Global markets today: Shares rise, dollar weakens as Fed rate cut bets grow

Global markets today climbed on Wednesday as investors reacted to dovish remarks from US Federal Reserve Chair Jerome Powell and strong quarterly results from major Wall Street banks. 

The US dollar weakened while European and Asian equities rebounded after a turbulent start to the week driven by escalating US China trade tensions.

Market optimism returned as traders bet that the Fed may cut interest rates before the end of the year, fueling a rally across global stocks.

European shares rose 0.7%, led by a 2.4% jump in French stocks after luxury conglomerate LVMH posted upbeat earnings, lifting the broader European luxury sector. 

In Asia, the MSCI index of Asia Pacific shares outside Japan gained 2.1%, with Hong Kong’s Hang Seng up 2%.

Powell’s comments on Tuesday suggested that the central bank’s balance sheet reduction might soon end, a move that markets interpreted as a precursor to rate cuts.

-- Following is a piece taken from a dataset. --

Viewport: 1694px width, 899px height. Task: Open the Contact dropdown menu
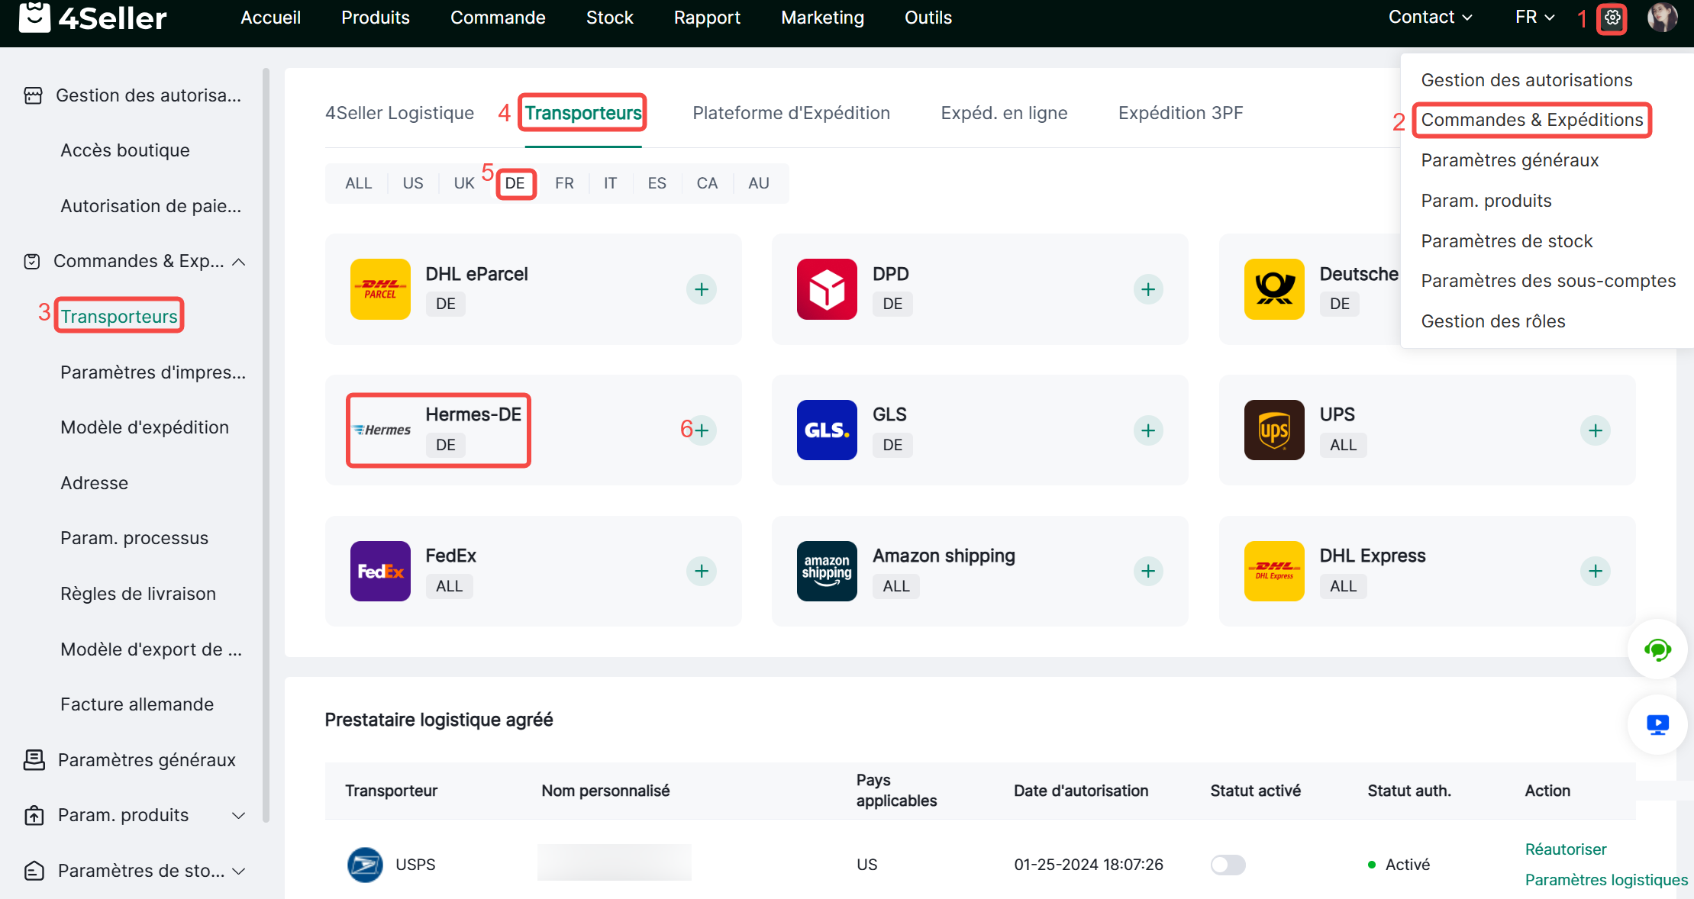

“Powell struck a more dovish tone than expected,” analysts at Deutsche Bank wrote. “His comments on ending the shrinking of the Fed’s balance sheet in the coming months put December on the map in terms of a halt.”

Futures markets now price in about 48 basis points of rate cuts by December, underscoring investors’ belief that easing could arrive sooner rather than later.

Economists said Powell’s message was carefully calibrated to calm investors without locking the Fed into a specific path. The Fed is signaling that it’s prepared to act if growth slows further, but it’s also avoiding panic, said Rachel Kim, senior economist at Horizon Macro.

The dollar’s decline highlighted the shift in sentiment. The greenback slipped 0.3% against a basket of peers, while the yen and Australian dollar led gains after heavy losses last week.

On Wall Street, futures pointed higher, with Nasdaq futures up 0.5% and S&P 500 futures advancing 0.4%. Optimism also grew after the International Monetary Fund raised its global growth forecast for 2025, citing resilience in advanced economies.

Still, global markets today remain fragile. “Investors are clinging to Powell’s words, but risks like trade disputes and weak Chinese demand could easily reverse these gains,” said Tony Sycamore, a strategist at IG.

Earlier this week, equities tumbled as US President Donald Trump imposed 100% tariffs on Chinese goods following Beijing’s expanded export controls on rare earth minerals a critical input for defense and tech industries.

The renewed tensions have clouded hopes for a trade resolution. “It does suggest that a lasting truce is not going to be easy,” said Sycamore. In Europe, bond yields dropped as investors sought safety. 

French 10 year yields fell to 3.37%, the lowest since August, after Prime Minister Sebastien Lecornu announced a delay in a controversial pension reform until after the 2027 election. 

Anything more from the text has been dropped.